Hunt Day 4 - Sat, 10 OCT
Alex and I rolled about 7 am. It was 41 degrees and there was almost no wind.
I dropped Alex off at the bridge on Vice and he walked W to the creek.
I drove on up, parked on Neal, and stalked in on Marshall.
This is the sun coming up over Marshall.
Sunrise. Saturday, October 10, 2015
I crossed over to Marshall though a fence line and a few standing stalks of corn. I still need some work stalking there. Once I made it to the picked corn, all was quiet again.
I saw a few squirrels and then had a flock of geese fly over. I took a video. It's only 6 seconds long. It shows the geese flying over - very close - I could have limited out on geese. Then I pan back to where I am hunting. Check it out here: https://youtu.be/-vWGnA1EIOM
Then, as I travel about another 50 yards, I hear the blue jays start calling. What are they telling me? Alex shot something. I grab my phone and look at it as the text comes up - shot a buck, looking for blood.
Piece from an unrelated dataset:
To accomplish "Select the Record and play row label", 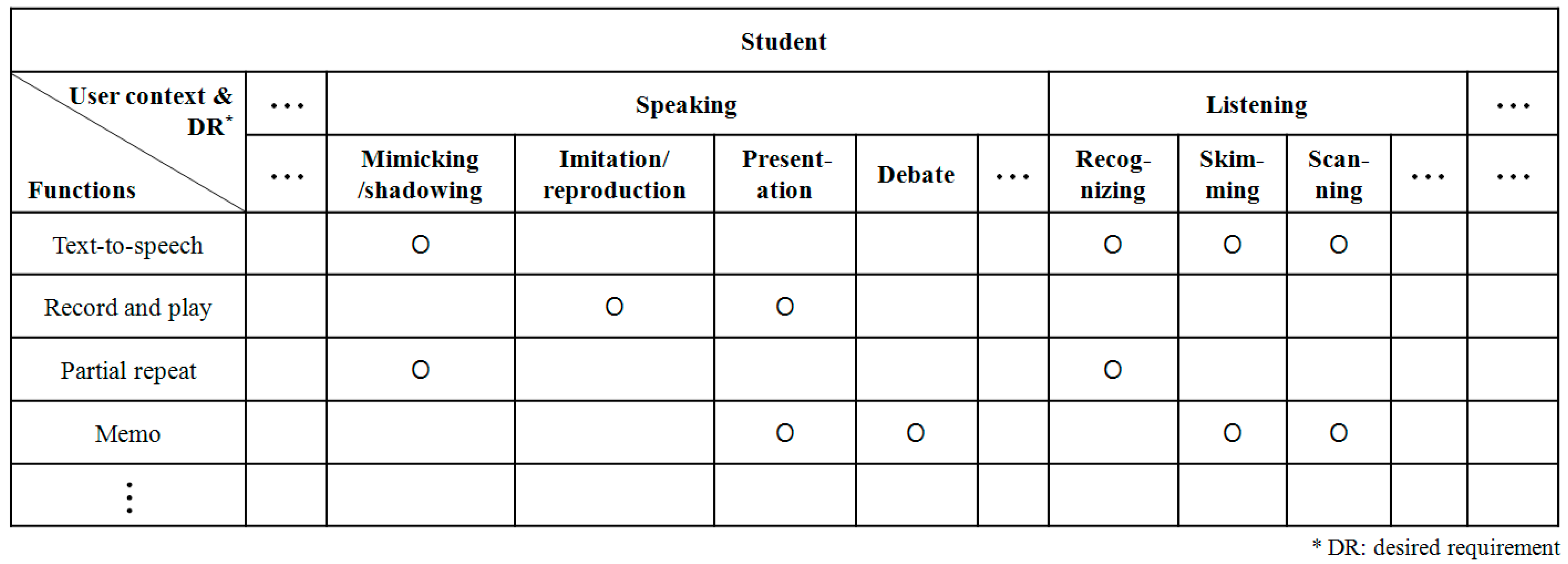I will pos(128,308).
So I've not even made it to the woods to sit. I have been slowly walking for an hour. And now, now it's time to go track.
I walk back to the truck and drive to Alex. He had a nice (he said wall-hanger) 8 point walk by at 20 yards. He saw the arrow hit, but in his words "did not penetrate like it should have." He saw where it had run. We spend the next 2.5 hours tracking that property and the next. I found one spot of blood that was very 'watery.'
Here's my summation: Alex stuck a rib. The wound was superficial, and thus the watery blood. I think he lives on.
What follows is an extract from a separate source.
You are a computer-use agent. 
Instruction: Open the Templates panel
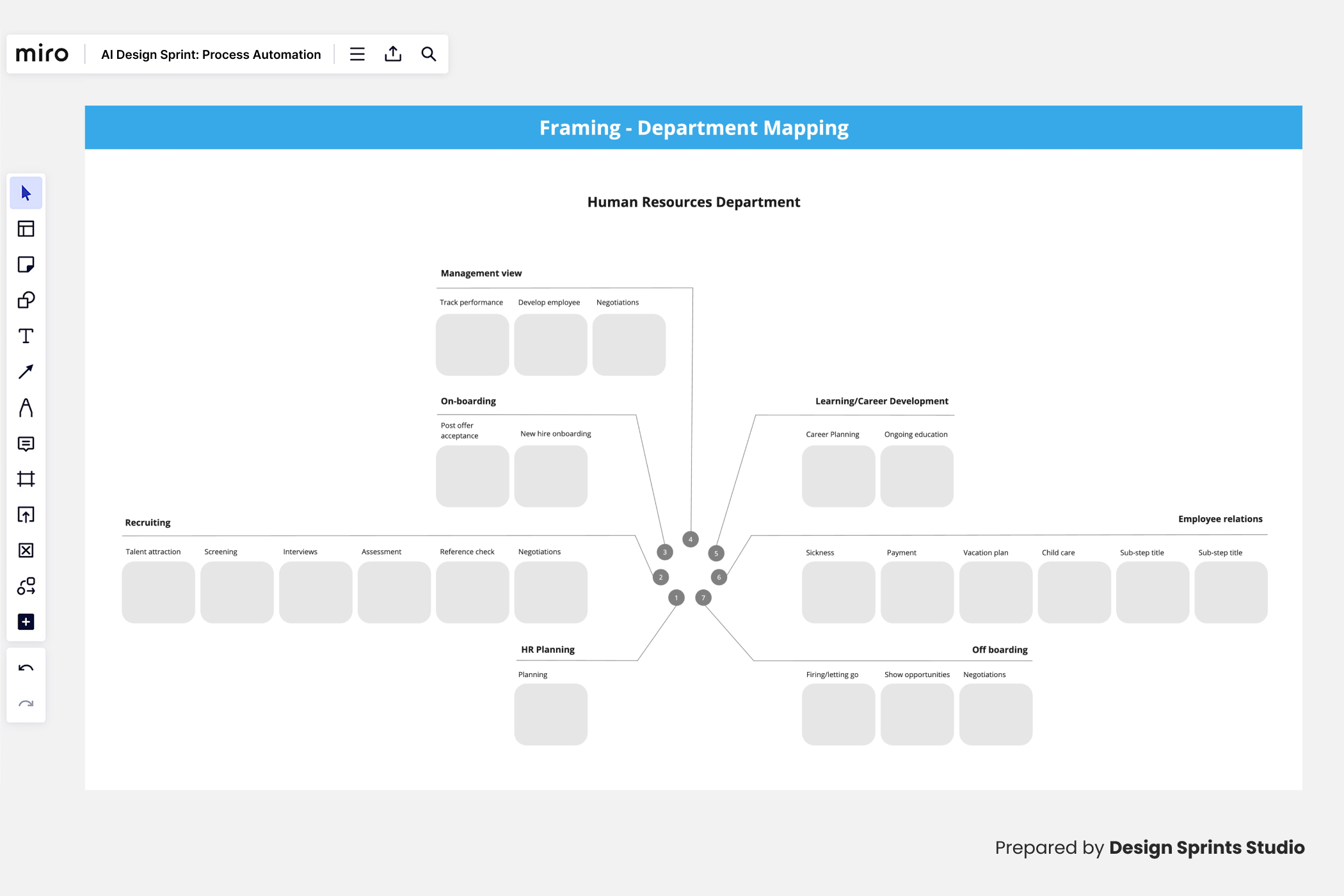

We cut sign around the boundaries and the walked the creek to ensure it was not anywhere close and dead. In the location that Alex hit the buck (behind the shoulder, broadside, at 20 yards), if the arrow had hit lung, we would have found either blood or the dead deer, maybe both. We found nada.
We came back and hauled recycling. And since both our women folk were out (one working, and one at a volleyball tourney), we stopped at the South Fork restaurant for lunch - where I tricked Alex into eating hog balls. How? The waitress and I just called them oysters. He had no clue they were Rocky Mountain Oysters. While he said they did not taste terrible, it was not something he wants to eat again - just because of the stigma. That's fine. More for me.